Letztes Update am So, 28.04.2019 15:53

APAOnlineticker / Tiroler Tageszeitung Onlineausgabe


Österreich will bis 2025 Handel und Tourismus mit China stark erhöhen



Peking (APA) - Bundeskanzler Sebastian Kurz (ÖVP) ist am Sonntag von Chinas Premierminister Li Keqian mit militärischen Ehren und Salutschüssen empfangen worden. Auch das sei ein Zeichen, wie Österreich in China geschätzt werde, sagte Kurz nach dem Treffen. Immerhin sei er im ersten Jahr seiner Amtszeit schon zum dritten Mal in China.

Österreich habe in den Beziehungen mit China zwei große Ziele: Bis 2025 soll der Tourismus verdoppelt werden, der bilaterale Handel von derzeit 13 auf 20 Mrd. Euro steigen, so Kurz. Auf dem Weg dorthin gebe es mehrere Punkte zu erreichen: Künftig sollen für gemeinsame Projekte, auch in Drittstaaten, gemeinsame Exportkredite von Österreich und China vergeben werden. Ab Juni gibt es von Wien einen vierten Direktflug nach China (neben Shanghai, Peking und Shenzhen auch Guangzhou). Um chinesischen Touristen das Einkaufen in Österreich zu erleichtern, soll die Österreich-Werbung heimischen Tourismusunternehmen Alipay, die Zahlungstochter des chinesischen Internetgiganten Alibaba, und WeChat ans Herz legen. Mit Li sei weiters eine verstärkte Zusammenarbeit im Vorfeld der Winterolympiade 2022 vereinbart worden.

Österreich hat im Rahmen dieses Besuchs von Kurz mehrere Vereinbarungen mit der chinesischen Seite unterzeichnet, darunter eines über die Entschädigung von Betrug betroffener österreichischer Firmen im Volumen von 16 Mio. Euro. Über Firmennamen wollte Kurz nicht reden, der prominenteste bekannte Fall ist der Flugzeugkomponentenhersteller FACC. Das oberösterreichische Unternehmen, mehrheitlich in chinesischer Hand, war Ende 2015 Opfer eines „Fake President Fraud“ (Geschäftsführer-Trickbetrugs) geworden.

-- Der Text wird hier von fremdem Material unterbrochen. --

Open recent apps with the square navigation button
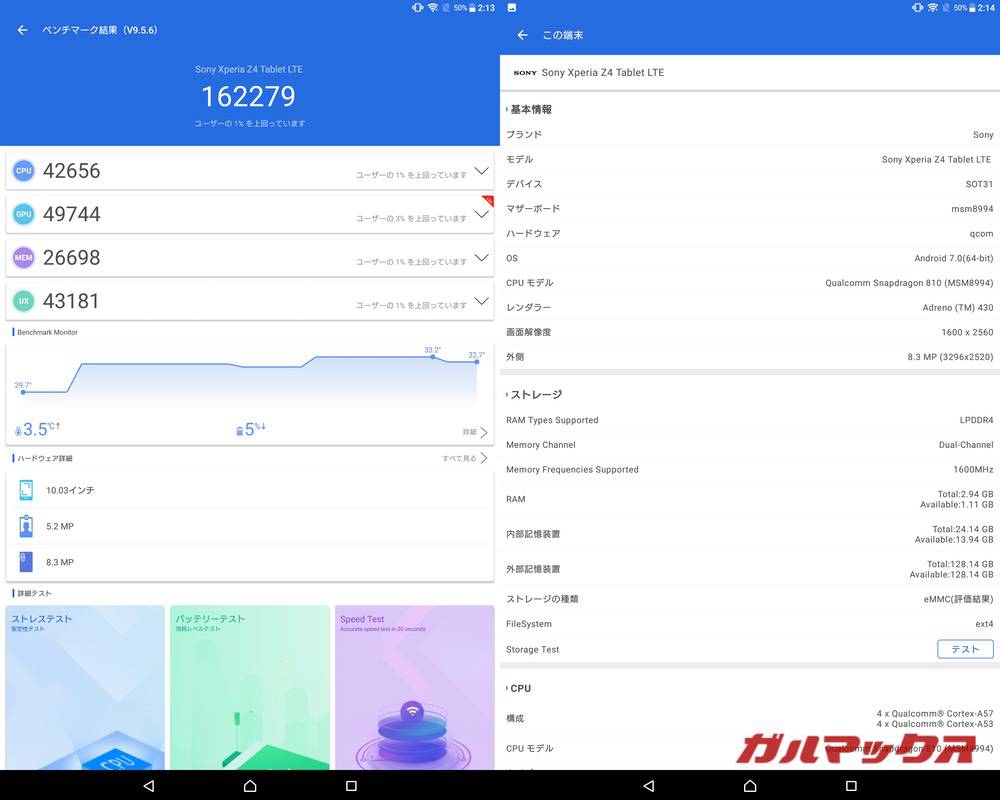This screenshot has width=1000, height=800. (x=350, y=786)
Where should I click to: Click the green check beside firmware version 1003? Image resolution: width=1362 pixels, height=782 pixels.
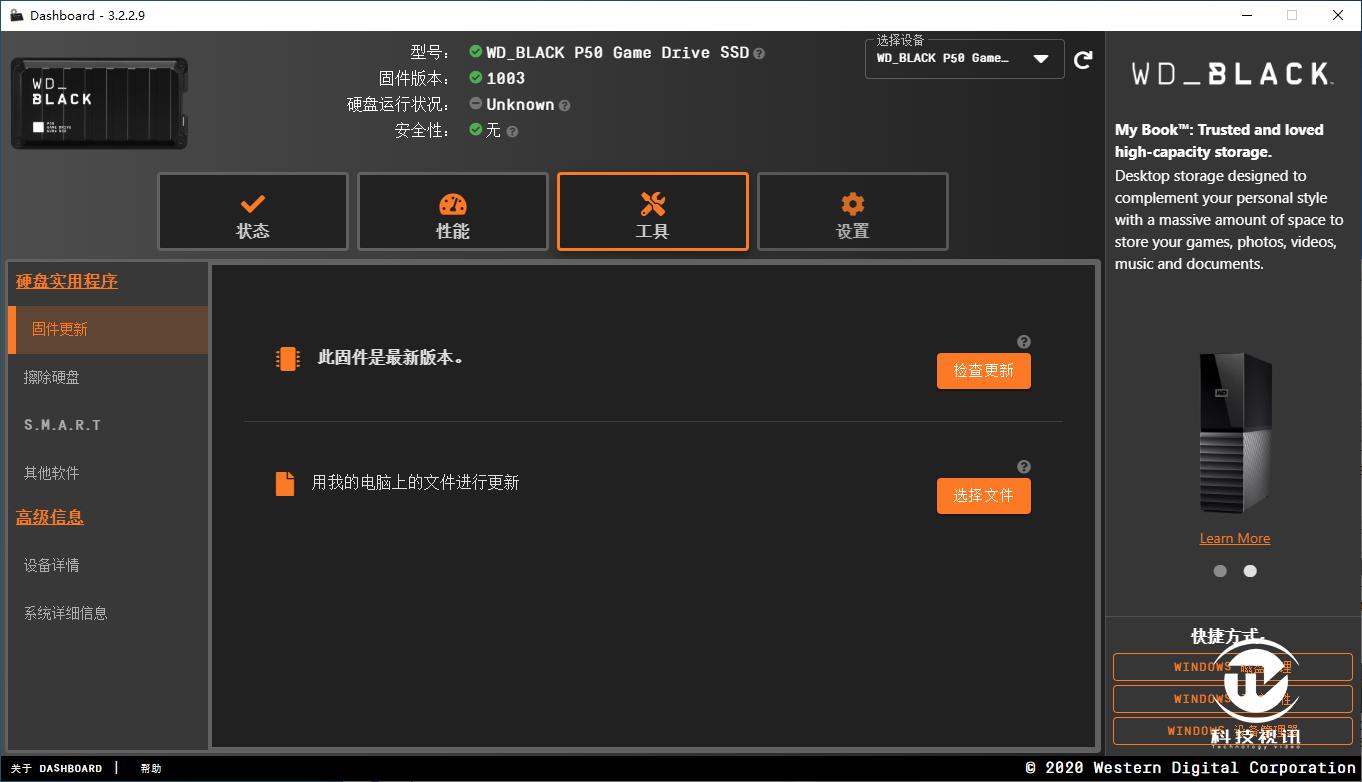coord(474,78)
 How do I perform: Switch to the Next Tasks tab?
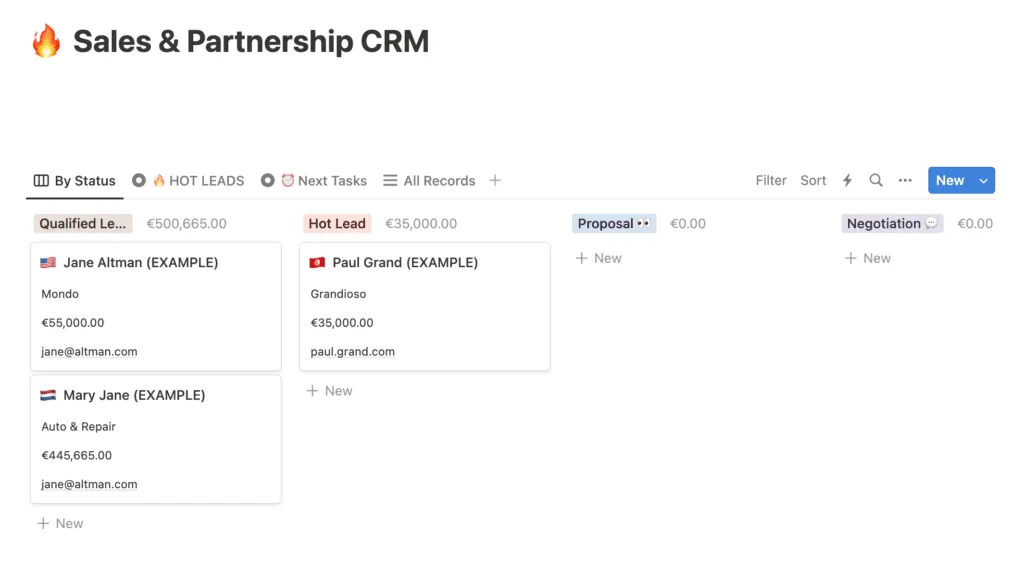point(314,180)
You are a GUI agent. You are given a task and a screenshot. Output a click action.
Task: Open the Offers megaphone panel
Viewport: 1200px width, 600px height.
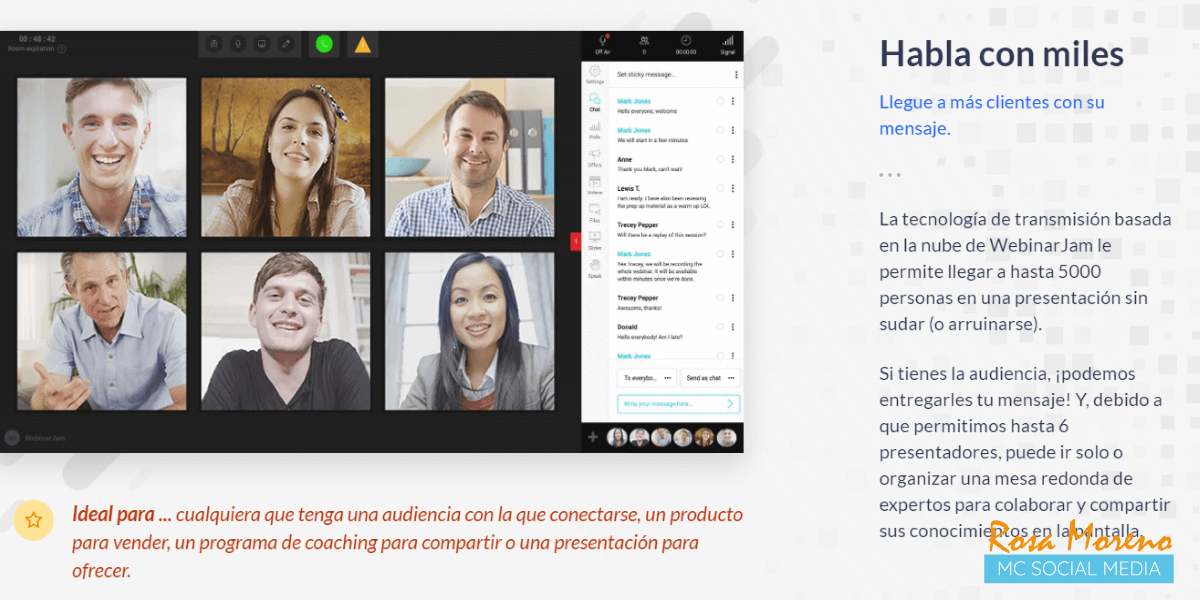pos(595,157)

Die Täter hatten sich in E-Mails gegenüber der Buchhaltung als der Firmenchef ausgegeben und die Überweisung von 54 Mio. Euro auf ausländische Konten veranlasst.

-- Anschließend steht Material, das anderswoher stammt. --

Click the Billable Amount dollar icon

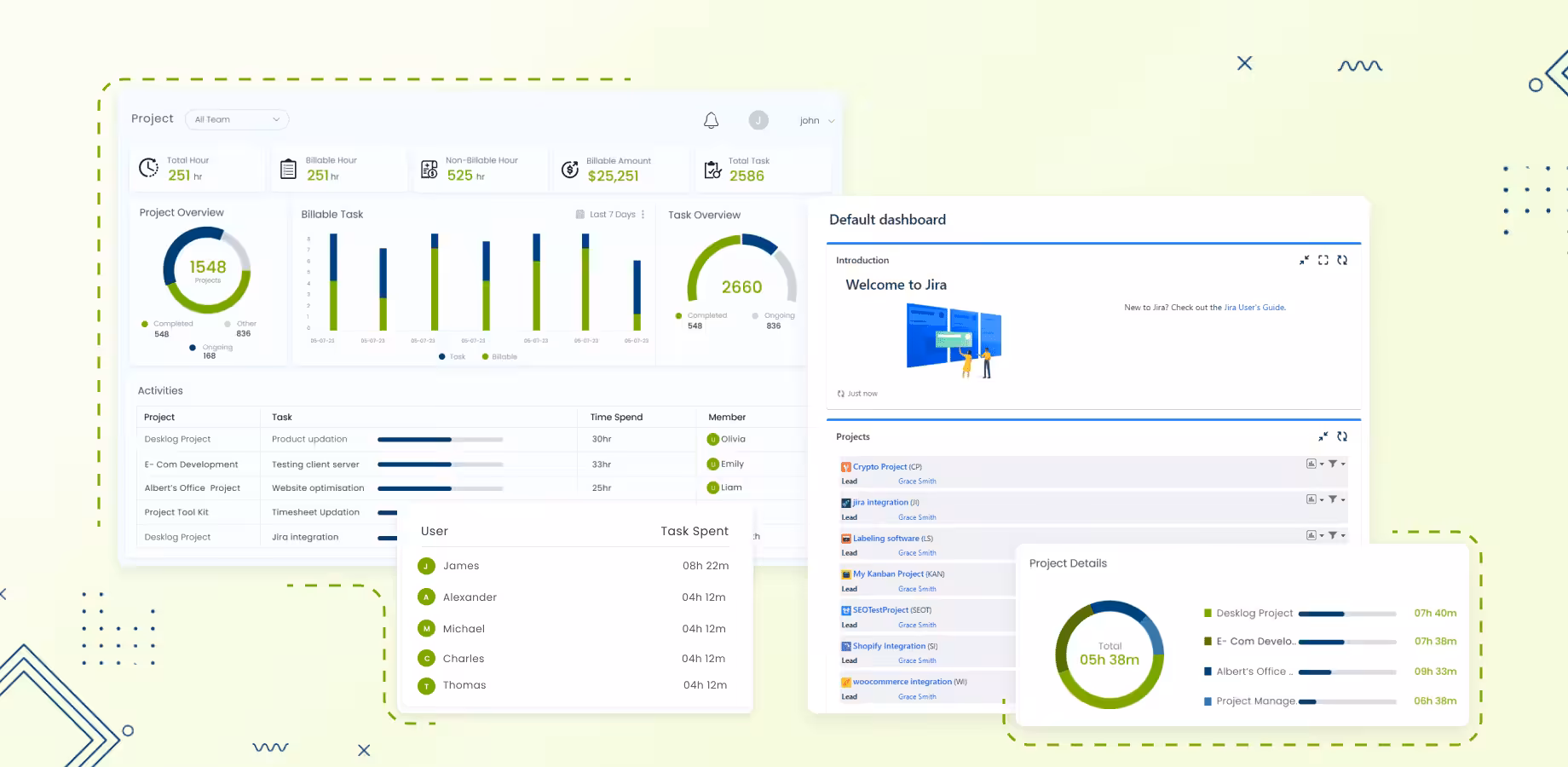tap(570, 170)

Bei dem Treffen mit Li sei auch über Bürgerrechte gesprochen, worden, so Kurz. Der chinesische Premier habe dazu angemerkt, dass der Fokus der chinesischen Regierung derzeit darauf liege, die Menschen aus der Armut zu führen. Auch eine Einladung nach Österreich habe er ausgesprochen, auf die Li positiv reagiert habe, Termin gebe es aber vorerst keinen.

Vor dem Gespräch mit Li hatte Kurz die Zeit für einen Besuch im Pekinger Künstlerviertel 798 genutzt und wurde anschließend durch die Verbotene Stadt geführt. Für den Gast aus Österreich war der zentrale Teil der Touristenattraktion abgesperrt, die Menschen warteten aber geduldig, teilweise winkten sie freundlich der Delegation zu. Kurz ließ es sich nicht nehmen, am Ende auf die Wartenden zuzugehen und mit ihnen kurz zu plaudern, was bei diesen sichtbar große Freude auslöste.

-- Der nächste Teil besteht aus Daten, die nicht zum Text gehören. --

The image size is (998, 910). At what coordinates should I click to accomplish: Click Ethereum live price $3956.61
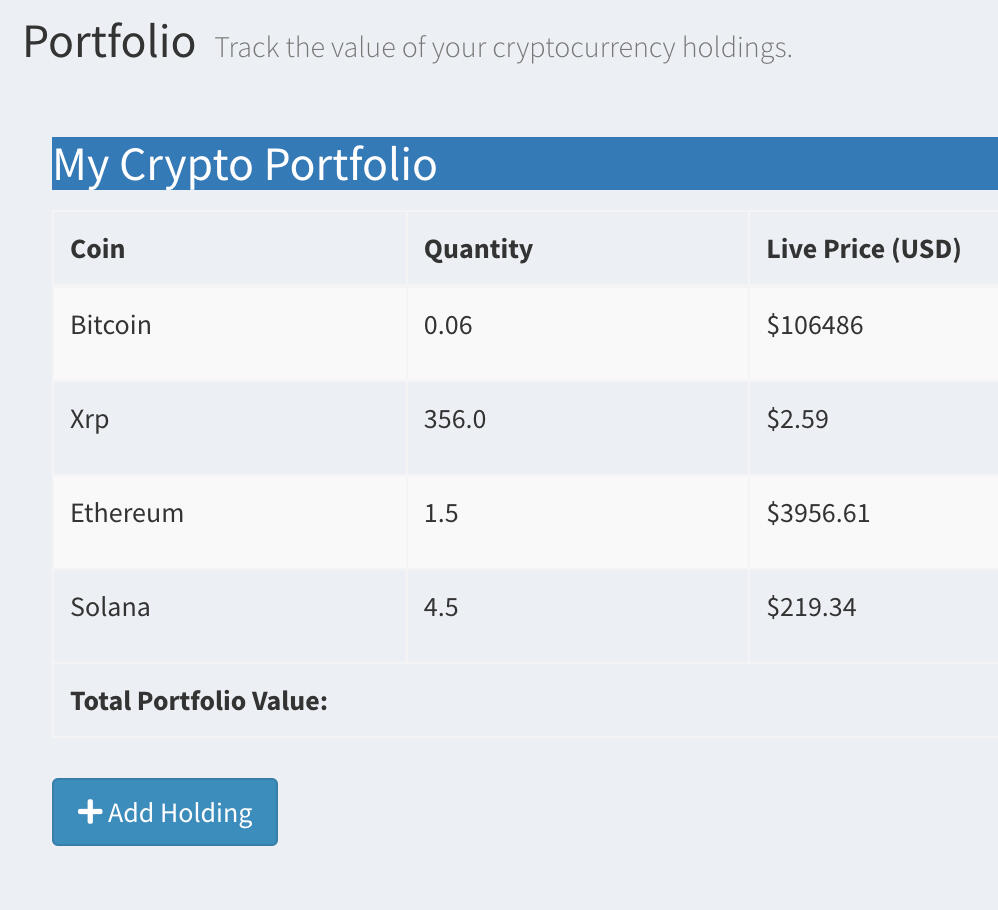click(818, 513)
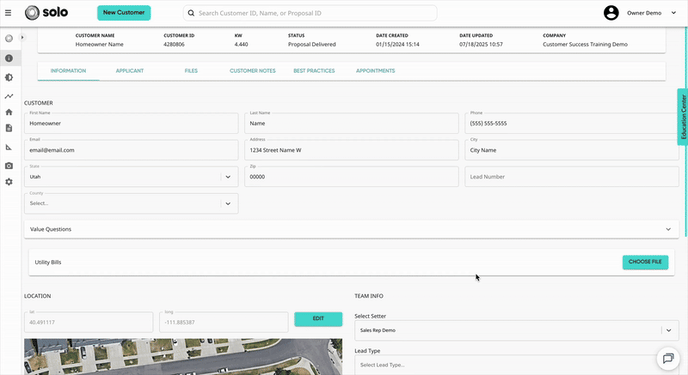Screen dimensions: 688x375
Task: Open the Select Setter dropdown
Action: [x=516, y=330]
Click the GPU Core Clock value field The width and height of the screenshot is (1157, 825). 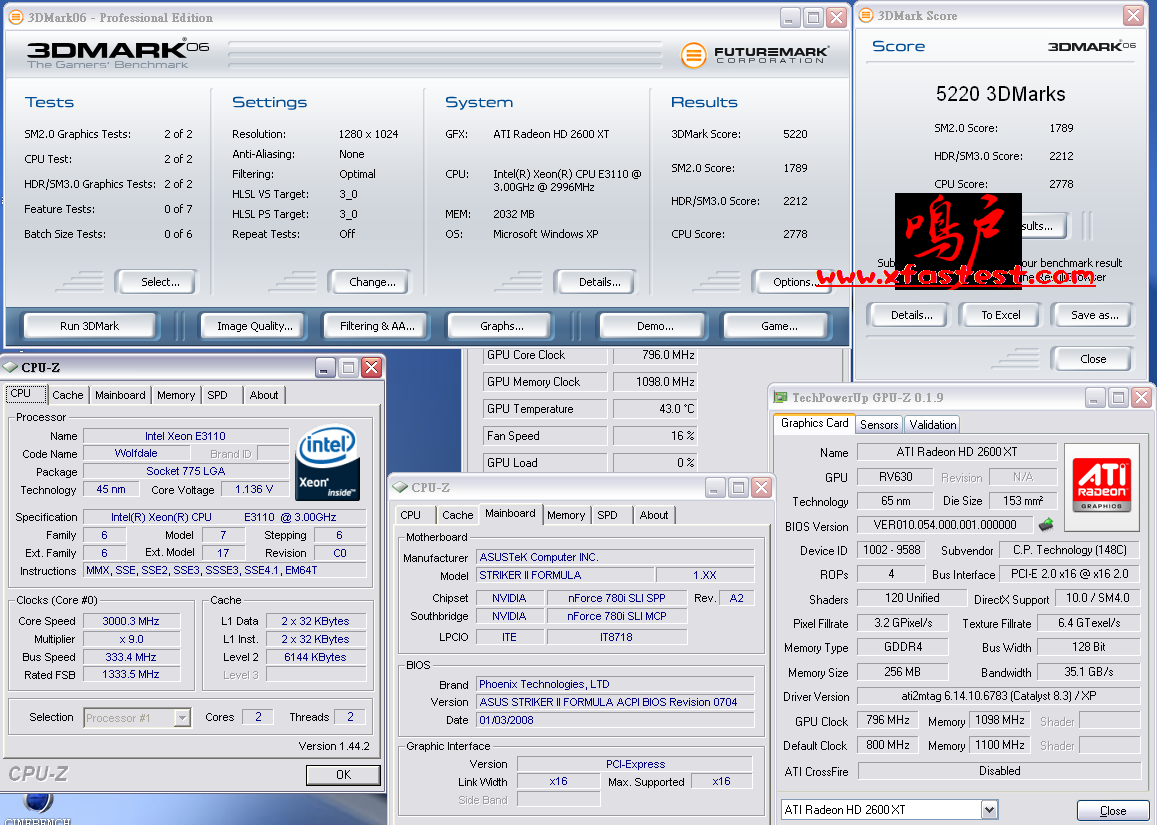point(655,355)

Der offizielle Besuch fügt sich an die Teilnahme des Bundeskanzlers beim Seidenstraßenforum an, in dem Chinas President Xi Jinping zwei Tage lang 37 Staats- und Regierungschefs um sich versammelt hatte, um für sein Infrastruktur-Investitionsprogramm zu werben. Am morgigen Montag geht es nach einer Unterredung von Kurz mit Xi an die Rückreise nach Wien.